GIVEN TEXT: Begin

After the California labor commission ruled last month that Uber drivers must be classified as employees, Fortune reported that other companies in the sharing economy that rely on similar employee arrangements would need to tweak their relationships with workers or risk facing similar lawsuits that could end the same way.
At least two companies have already opted for the first option. On Wednesday, Kevin Gibbon, CEO of Shyp, announced in a blog post that the shipping services company is reclassifying its couriers from 1099 workers—the tax designation for independent contractors—to regular W2 employees. Gibbon said that the decision was based on the company’s interest in owning the end-to-end Shyp experience. “It is not in response to recent lawsuits against other technology companies. We’re doing this because we want to make the Shyp experience as good as it can be, for our customers and workforce alike. Our couriers interact directly with our customers more than anyone else,” he wrote.
As a result of the reclassification, couriers will receive workers’ compensation. The company will also cover vehicle expenses and pay unemployment, Social Security, and medicare taxes for the couriers. “Depending upon hours worked, we will provide additional benefits such as health care,” Gibbon said in his post.
Shyp’s announcement comes a week after Instacart, a grocery delivery startup, made a similar decision. Instacart said it would reclassify some of its shoppers, who select grocery items ordered by customers from store shelves, from 1099 workers to part-time employees. Like Gibbon, Instacart’s founder and CEO Apoorva Mehta said his decision was aimed at improving customer service as well as the quality of the grocery items the shoppers pick. The reclassification will cost the company significant money upfront since it will require Instacart to pay additional employment taxes. “In the long term, as a result of trust and loyalty we will build with customers, it should be the right thing to do,” Mehta told Bloomberg News.
On June 17, the California labor commission found that a former San Francisco-based Uber driver should not have been treated as an independent contractor but instead as an employee. The non-binding decision, which Uber has appealed, hinged on the degree of control that Uber asserts over its drivers. Uber drivers must pass background and DMV checks, they must register their cars with Uber, and their cars must be less than 10 years old. Drivers’ passenger approval ratings must also not fall below a certain score. And Uber sets the price for each trip and the driver receives a non-negotiable service fee.
“[Uber holds itself] out as nothing more than a neutral technological platform, designed simply to enable drivers and passengers to transact the business of transportation,” the commission wrote. “The reality, however, is that [Uber is] involved in every aspect of the operation.”
The ruling should have put other companies that rely on independent contractors on high alert, according to Miriam Cherry, a professor at St. Louis University School of Law who has been tracking crowdfunding and the sharing economy since 2007. “Companies can do well by acknowledging that they’re in the business of labor, and that involves paying a decent wage,” Cherry told Fortune last month. If not, she said, “they run the risk of going in front of juries, which creates uncertainty for their business models, workers, investors. It makes more sense for them to figure out what compliance looks like.”

GIVEN TEXT: End

TASK LIST:
- A) According to the article on worker reclassification, on what date did the California labor commission find that a former Uber driver should have been treated as an employee?
- B) List every requirement that the article on worker reclassification says Uber drivers or their cars must meet.
- C) From the article on worker reclassification, reproduce the passage starting at "On June 17, the" and ending at "non-negotiable service fee.".
The listing has no connection to the article on worker reclassification.

DATA SHOWN: Begin

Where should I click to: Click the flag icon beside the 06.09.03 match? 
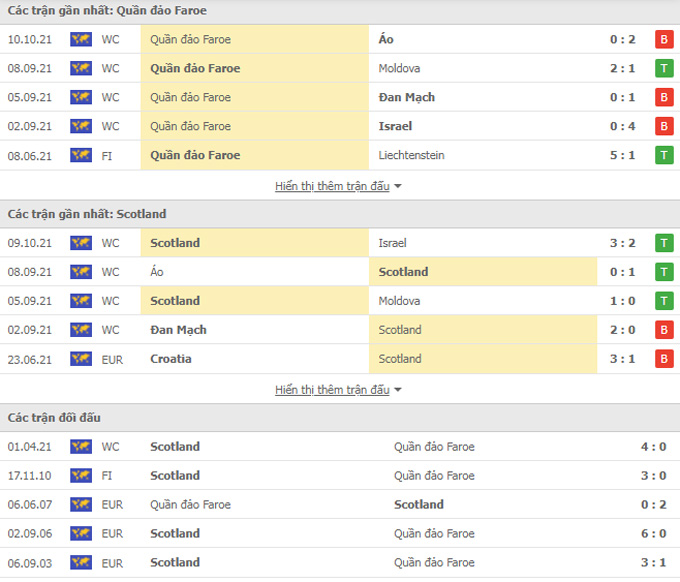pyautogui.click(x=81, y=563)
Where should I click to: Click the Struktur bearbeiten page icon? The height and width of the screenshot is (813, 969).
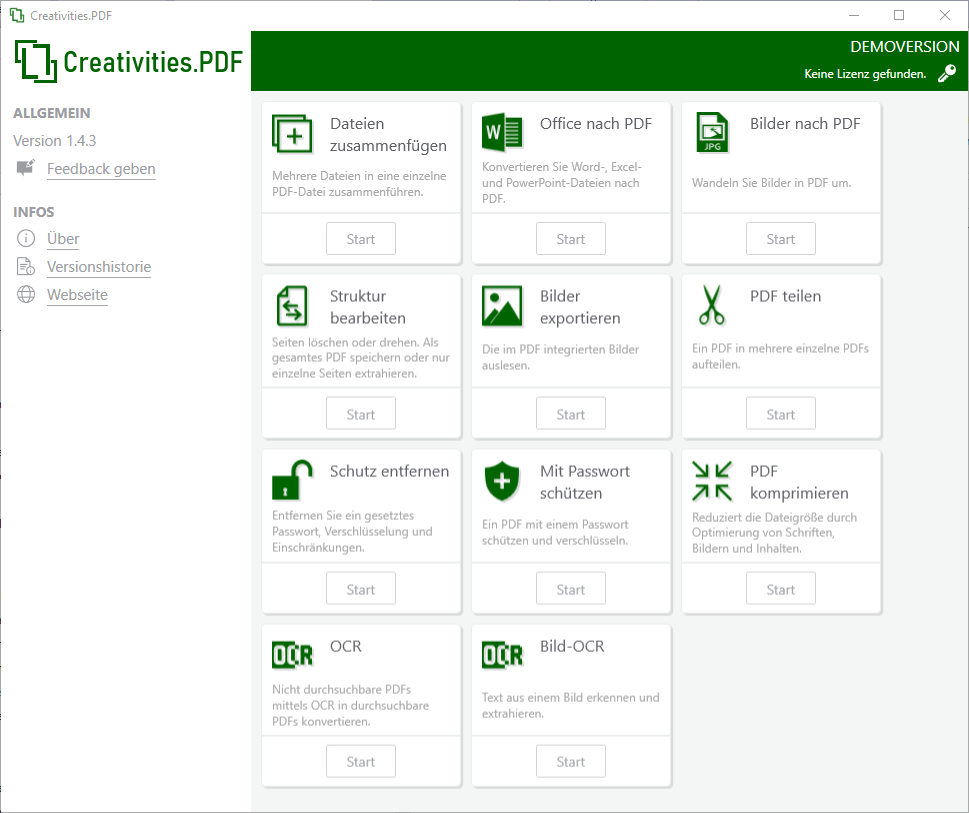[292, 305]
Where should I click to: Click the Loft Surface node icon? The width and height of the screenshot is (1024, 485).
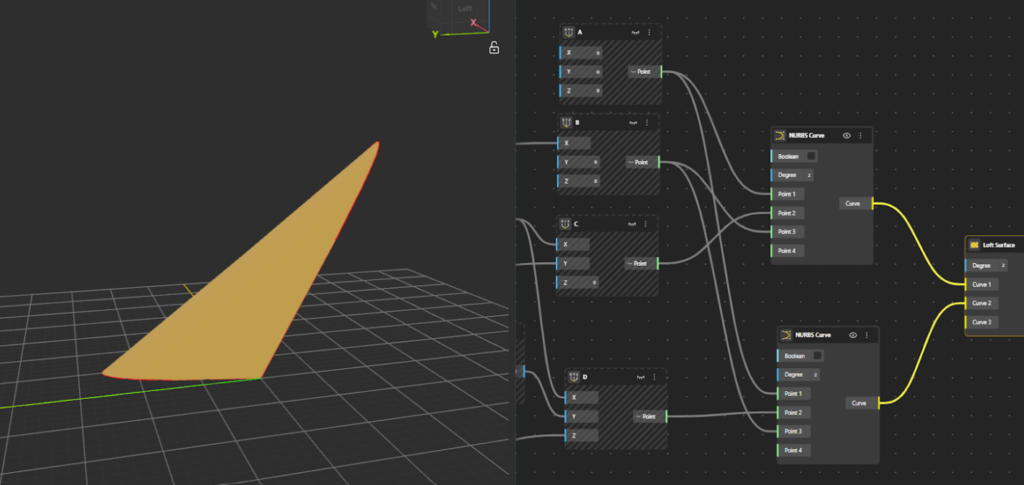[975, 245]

DATA SHOWN: End
DATA SHOWN: Begin

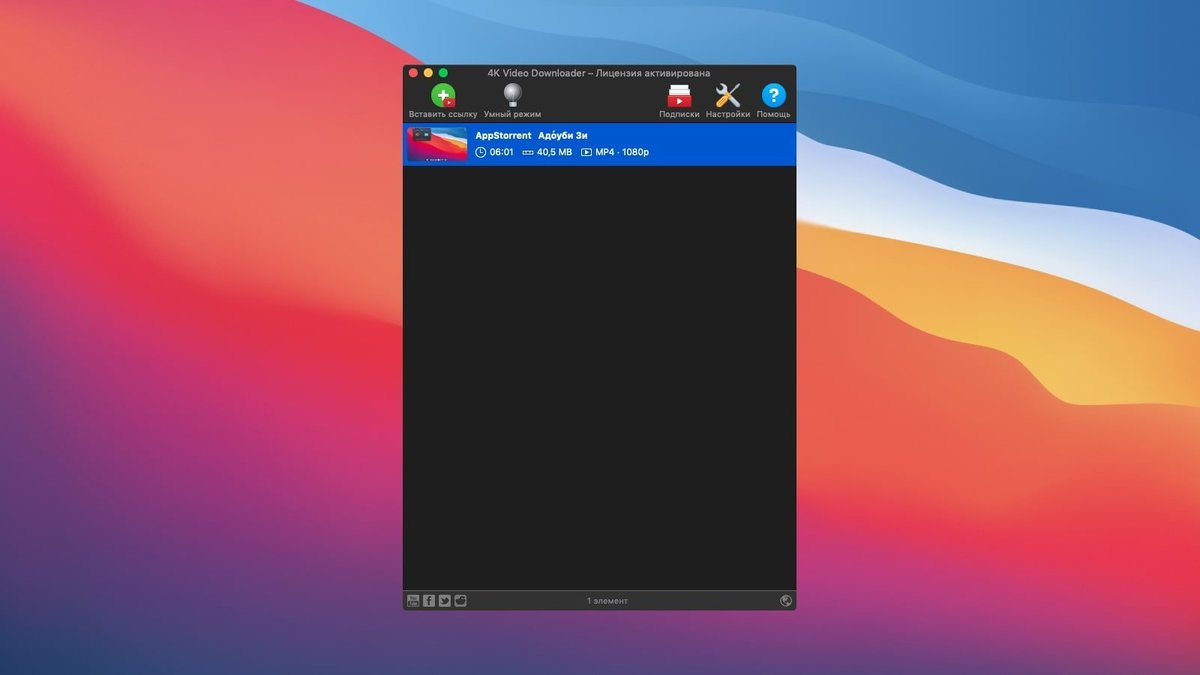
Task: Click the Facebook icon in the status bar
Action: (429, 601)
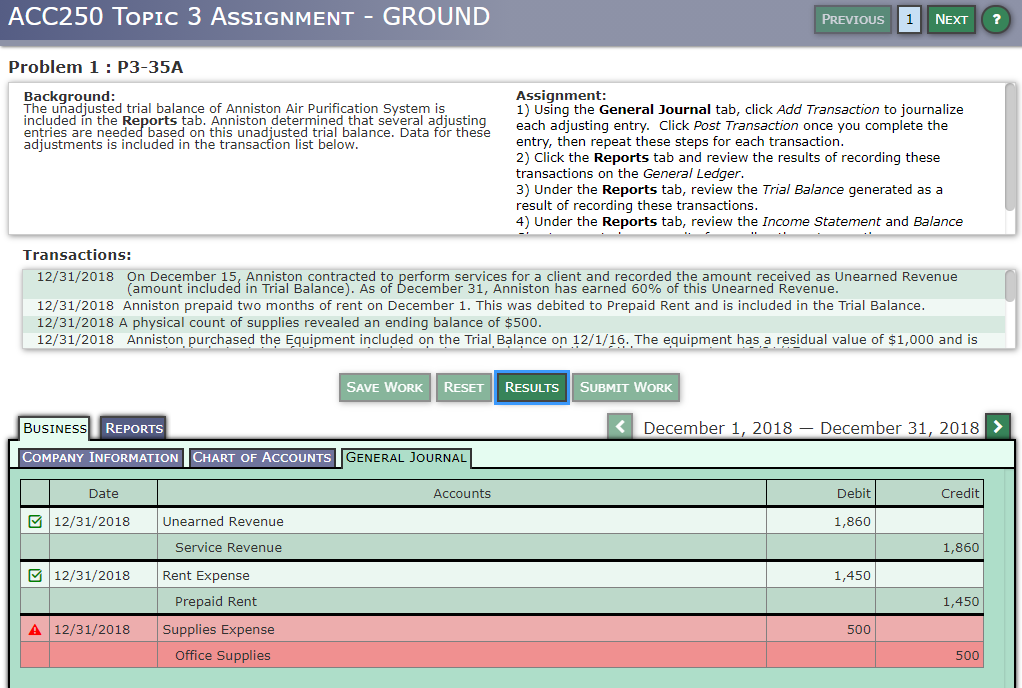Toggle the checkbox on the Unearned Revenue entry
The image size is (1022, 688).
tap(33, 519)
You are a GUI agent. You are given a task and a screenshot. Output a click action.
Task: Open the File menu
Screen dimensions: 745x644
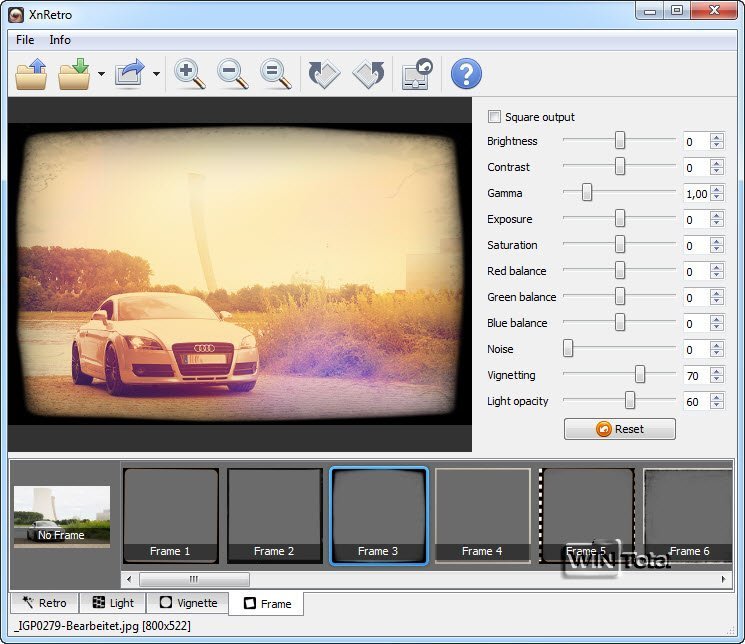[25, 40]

DATA SHOWN: End
DATA SHOWN: Begin

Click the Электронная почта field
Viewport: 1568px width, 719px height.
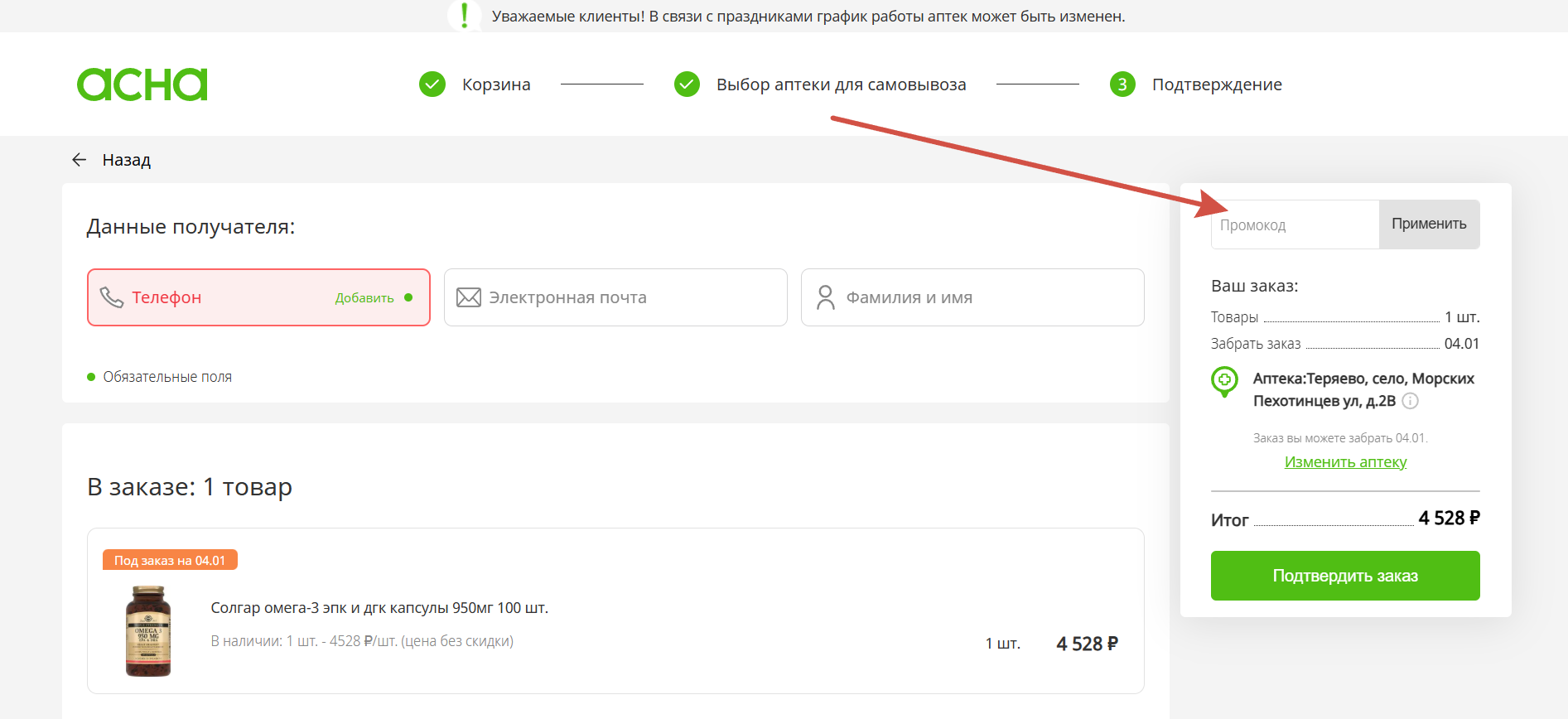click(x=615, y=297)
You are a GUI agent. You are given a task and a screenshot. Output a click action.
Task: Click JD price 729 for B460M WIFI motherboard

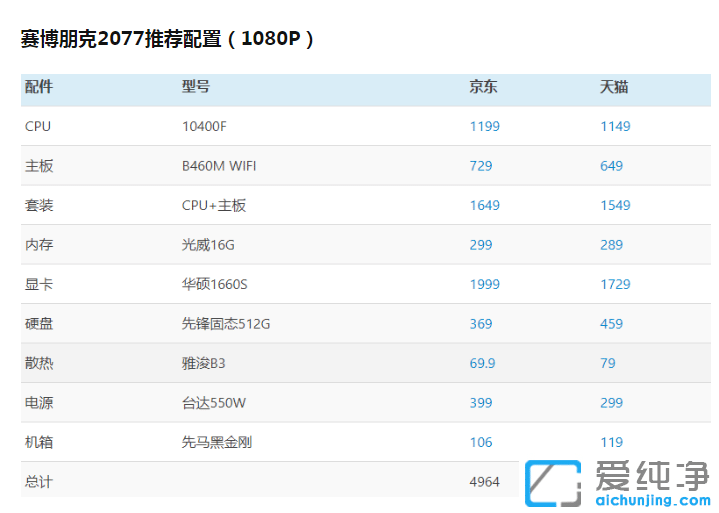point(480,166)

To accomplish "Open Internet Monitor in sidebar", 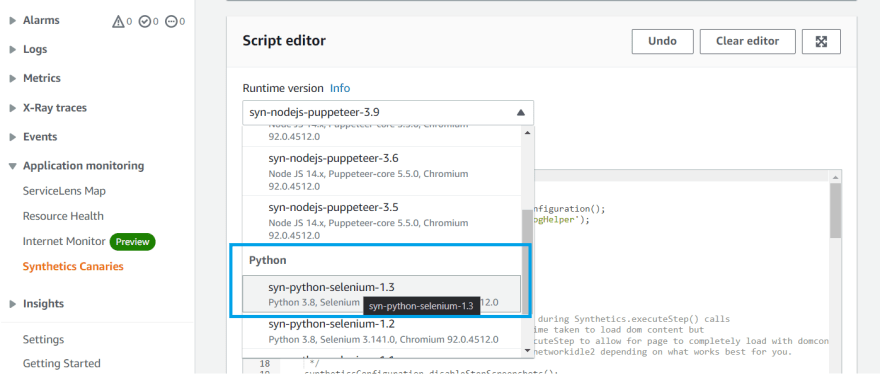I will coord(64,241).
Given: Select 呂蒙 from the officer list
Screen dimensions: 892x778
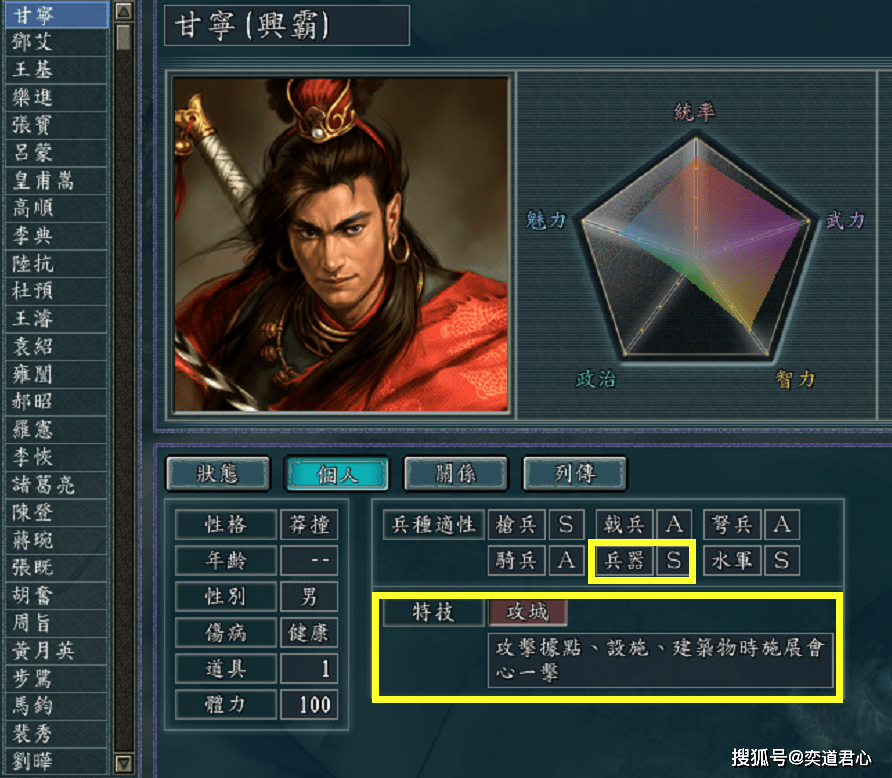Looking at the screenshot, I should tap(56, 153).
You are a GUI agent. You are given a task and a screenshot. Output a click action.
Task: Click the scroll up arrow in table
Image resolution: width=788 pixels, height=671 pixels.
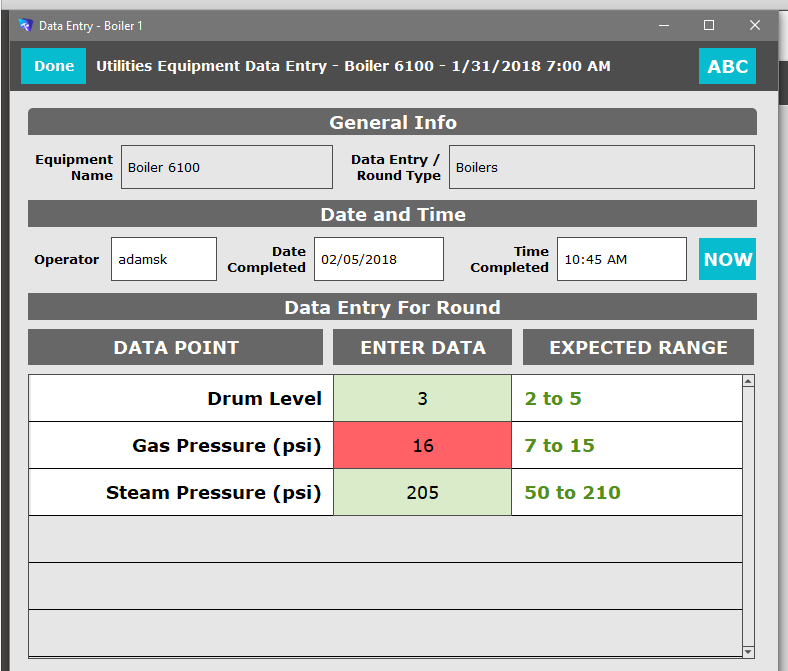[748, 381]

DATA SHOWN: End

ANSWERS PROVIDED:
- A) June 17

- B)
- Pass background and DMV checks
- Register their cars with Uber
- Have cars less than 10 years old
- Keep passenger approval ratings from falling below a certain score

- C)
On June 17, the California labor commission found that a former San Francisco-based Uber driver should not have been treated as an independent contractor but instead as an employee. The non-binding decision, which Uber has appealed, hinged on the degree of control that Uber asserts over its drivers. Uber drivers must pass background and DMV checks, they must register their cars with Uber, and their cars must be less than 10 years old. Drivers’ passenger approval ratings must also not fall below a certain score. And Uber sets the price for each trip and the driver receives a non-negotiable service fee.